Comment by cwisecarver

8 years ago

This sounds to me like an object lesson in "Why you shouldn't write your own HTML parser."

Every time I see a dev trying to parse HTML with a custom solution or regex or anything other than a proven OSS library designed to parse HTML I recoil reflexively. Sure, maybe you don't need a parser to see if that strong tag is properly closed but the alternative is ...

You're right in 99+% of cases. But I suspect that the needs of cloudflare for this use case aren't typical of what's expected of an html parser. I'm not certain that there isn't an existing parser that would work for them, but I'm equally not certain that there is.

  • I can see the argument but 99+% of this audience isn't cloudflare. My comment was more directed at those who aren't. Special use-cases are all over the place.
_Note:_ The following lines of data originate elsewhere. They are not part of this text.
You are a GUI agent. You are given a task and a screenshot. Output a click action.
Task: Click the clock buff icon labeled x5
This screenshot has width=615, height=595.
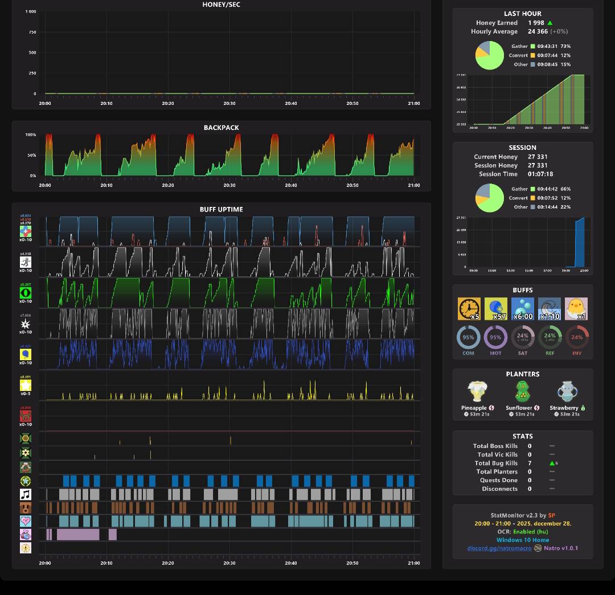point(469,308)
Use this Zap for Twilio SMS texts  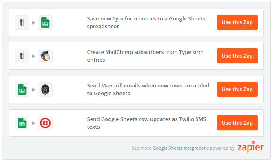pos(237,123)
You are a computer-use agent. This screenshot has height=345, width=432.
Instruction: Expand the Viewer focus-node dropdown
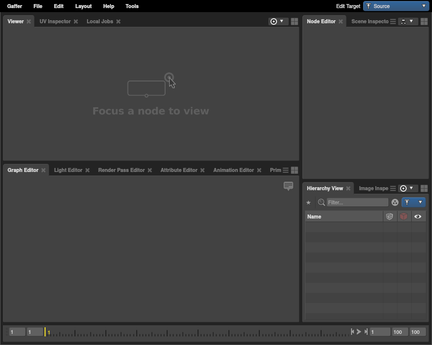[x=277, y=21]
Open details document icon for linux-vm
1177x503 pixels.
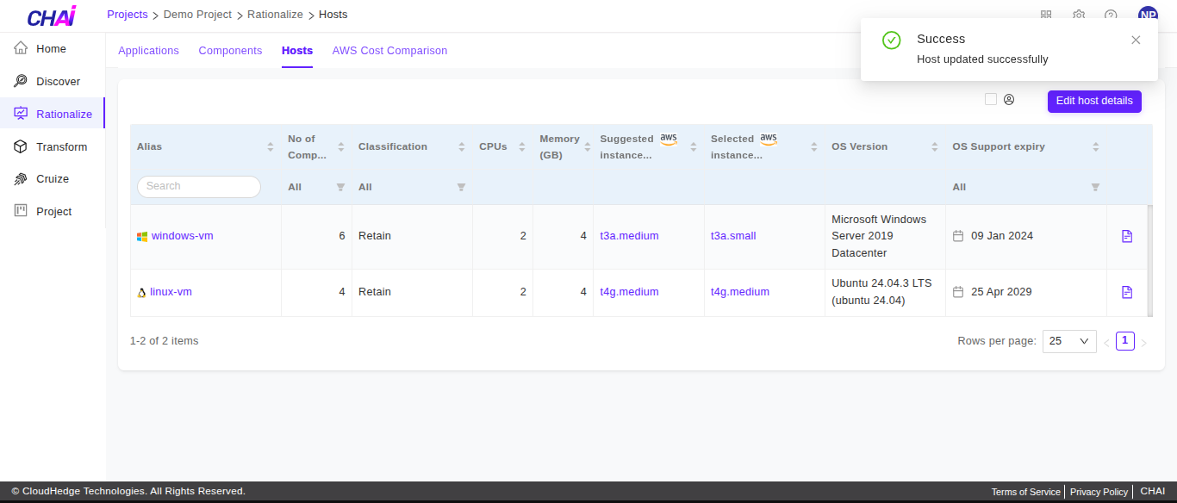click(x=1127, y=292)
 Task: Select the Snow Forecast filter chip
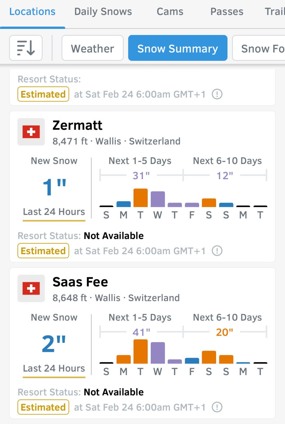click(259, 48)
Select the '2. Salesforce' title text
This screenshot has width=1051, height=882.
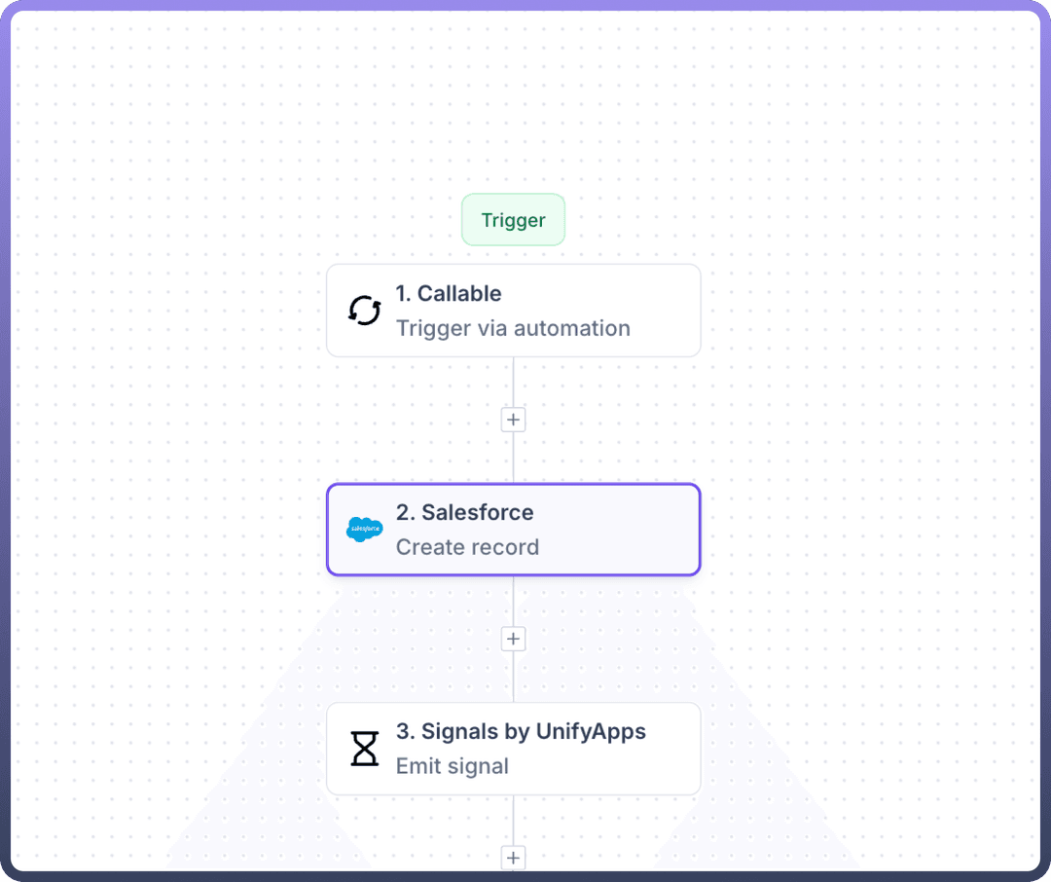(x=464, y=513)
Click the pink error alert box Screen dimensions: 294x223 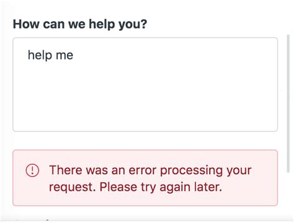145,178

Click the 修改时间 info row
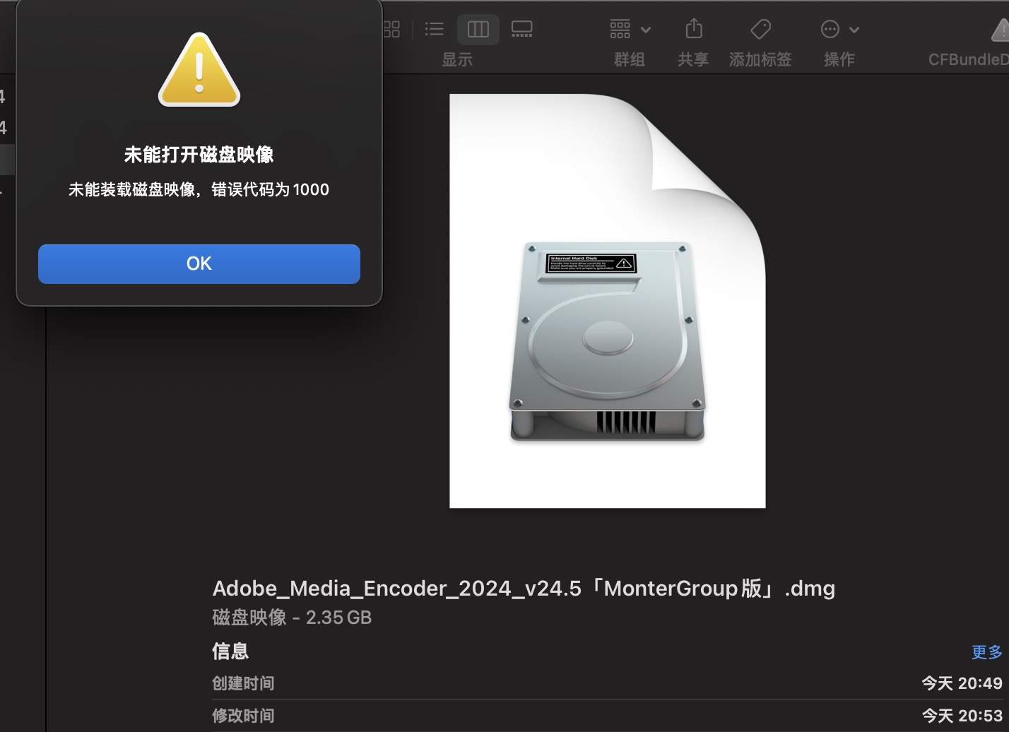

It's just making sure you're choosing because your use-case really is special and that when you re-implement something that you're doing it because it's different and better, not because you'd rather write something than integrate.

  • Even so, if the parser handles security or human safety then it shouldn't be written in C, or even using a parser generator that generates C.

    Just use ML, or Rust, or bloody JavaScript for all I care. I don't care if they add a ton to response time, or add 100% perf overhead costs for running the thing.

    Having an OS, ssl library, web server etc written in C is bad enough but at least that code has many eyes on it. Companies shouldnt throw their custom made tyres on top of that fire.